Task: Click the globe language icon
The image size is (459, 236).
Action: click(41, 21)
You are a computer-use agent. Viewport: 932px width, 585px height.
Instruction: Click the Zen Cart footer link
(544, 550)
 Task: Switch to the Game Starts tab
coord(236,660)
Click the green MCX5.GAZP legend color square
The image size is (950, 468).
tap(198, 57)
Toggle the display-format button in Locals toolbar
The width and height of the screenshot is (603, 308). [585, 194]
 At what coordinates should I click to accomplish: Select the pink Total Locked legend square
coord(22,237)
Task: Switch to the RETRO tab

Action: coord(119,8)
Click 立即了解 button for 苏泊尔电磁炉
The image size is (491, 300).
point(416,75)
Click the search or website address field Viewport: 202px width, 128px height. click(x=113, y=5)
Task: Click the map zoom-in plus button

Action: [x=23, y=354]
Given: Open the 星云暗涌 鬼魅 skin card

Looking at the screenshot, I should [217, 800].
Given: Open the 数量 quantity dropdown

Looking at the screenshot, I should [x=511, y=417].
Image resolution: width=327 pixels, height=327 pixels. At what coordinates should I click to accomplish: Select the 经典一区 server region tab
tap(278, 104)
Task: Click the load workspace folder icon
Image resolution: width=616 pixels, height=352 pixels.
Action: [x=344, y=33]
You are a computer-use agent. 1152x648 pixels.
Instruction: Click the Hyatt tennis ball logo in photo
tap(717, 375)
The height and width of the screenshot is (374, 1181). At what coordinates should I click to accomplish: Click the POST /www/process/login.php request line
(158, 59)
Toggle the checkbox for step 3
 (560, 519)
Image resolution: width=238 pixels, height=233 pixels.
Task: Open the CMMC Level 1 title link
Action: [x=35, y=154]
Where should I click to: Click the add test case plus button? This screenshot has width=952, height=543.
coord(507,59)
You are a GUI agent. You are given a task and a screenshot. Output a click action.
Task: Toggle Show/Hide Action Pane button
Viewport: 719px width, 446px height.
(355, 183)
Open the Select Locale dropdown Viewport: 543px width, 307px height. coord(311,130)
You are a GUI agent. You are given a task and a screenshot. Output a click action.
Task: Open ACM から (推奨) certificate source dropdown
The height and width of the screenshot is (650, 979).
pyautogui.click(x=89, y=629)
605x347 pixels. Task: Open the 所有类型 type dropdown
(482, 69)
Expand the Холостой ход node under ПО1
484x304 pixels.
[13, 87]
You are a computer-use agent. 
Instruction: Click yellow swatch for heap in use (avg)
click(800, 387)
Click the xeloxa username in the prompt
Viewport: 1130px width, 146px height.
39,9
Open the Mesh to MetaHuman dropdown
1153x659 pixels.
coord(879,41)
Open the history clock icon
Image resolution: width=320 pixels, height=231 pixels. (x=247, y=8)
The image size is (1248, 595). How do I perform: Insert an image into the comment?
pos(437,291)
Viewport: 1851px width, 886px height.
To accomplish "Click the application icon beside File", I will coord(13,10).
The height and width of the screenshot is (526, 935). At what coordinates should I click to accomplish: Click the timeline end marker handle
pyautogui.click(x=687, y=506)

┄┄┄┄┄┄

# Objective
Transcribe the listing verbatim from the line with "Given: Open the 星云暗涌 鬼魅 skin card" to the line with "click(800, 387)".

# Finished task
Given: Open the 星云暗涌 鬼魅 skin card

Looking at the screenshot, I should [217, 800].
Given: Open the 数量 quantity dropdown

Looking at the screenshot, I should [x=511, y=417].
Image resolution: width=327 pixels, height=327 pixels. At what coordinates should I click to accomplish: Select the 经典一区 server region tab
tap(278, 104)
Task: Click the load workspace folder icon
Image resolution: width=616 pixels, height=352 pixels.
Action: [x=344, y=33]
You are a computer-use agent. 1152x648 pixels.
Instruction: Click the Hyatt tennis ball logo in photo
tap(717, 375)
The height and width of the screenshot is (374, 1181). At what coordinates should I click to accomplish: Click the POST /www/process/login.php request line
(158, 59)
Toggle the checkbox for step 3
 (560, 519)
Image resolution: width=238 pixels, height=233 pixels.
Task: Open the CMMC Level 1 title link
Action: [x=35, y=154]
Where should I click to: Click the add test case plus button? This screenshot has width=952, height=543.
coord(507,59)
You are a GUI agent. You are given a task and a screenshot. Output a click action.
Task: Toggle Show/Hide Action Pane button
Viewport: 719px width, 446px height.
(355, 183)
Open the Select Locale dropdown Viewport: 543px width, 307px height. coord(311,130)
You are a GUI agent. You are given a task and a screenshot. Output a click action.
Task: Open ACM から (推奨) certificate source dropdown
The height and width of the screenshot is (650, 979).
pyautogui.click(x=89, y=629)
605x347 pixels. Task: Open the 所有类型 type dropdown
(482, 69)
Expand the Холостой ход node under ПО1
484x304 pixels.
[13, 87]
You are a computer-use agent. 
Instruction: Click yellow swatch for heap in use (avg)
click(800, 387)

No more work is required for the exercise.